**Prompt**
Please copy out word for word the lines that start at the one containing "You are a GUI" and continue through the one containing "[x=86, y=494]", including both of those lines.

**Records**
——————————
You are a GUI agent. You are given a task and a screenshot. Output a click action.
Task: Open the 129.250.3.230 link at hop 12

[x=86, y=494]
——————————
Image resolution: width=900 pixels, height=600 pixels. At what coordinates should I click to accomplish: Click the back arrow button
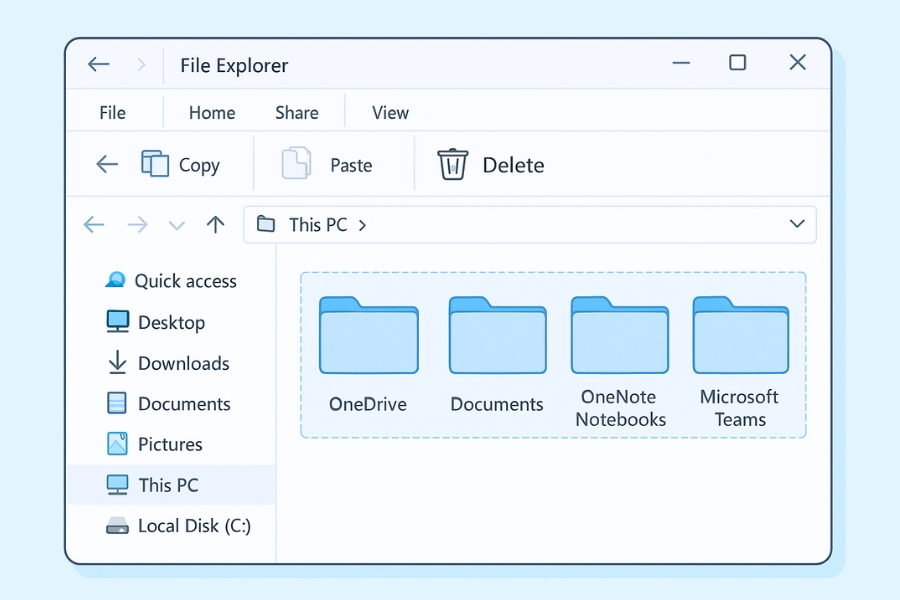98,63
——————————
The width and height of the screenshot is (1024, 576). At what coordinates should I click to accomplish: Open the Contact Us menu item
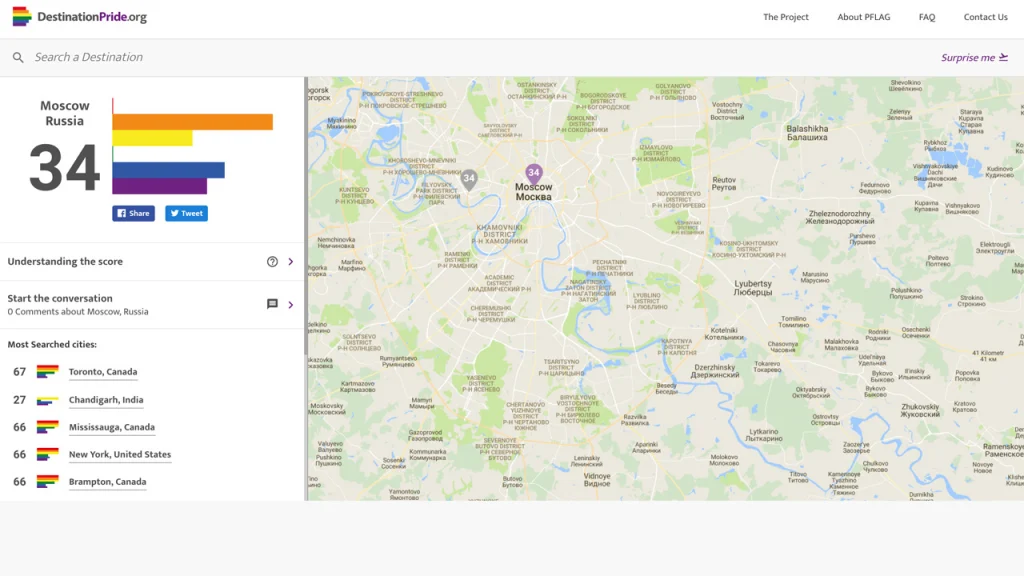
——————————
**Task output**
You are a GUI agent. You are given a task and a screenshot. Output a click action.
Task: Open the 129.250.3.230 link at hop 12

[x=86, y=494]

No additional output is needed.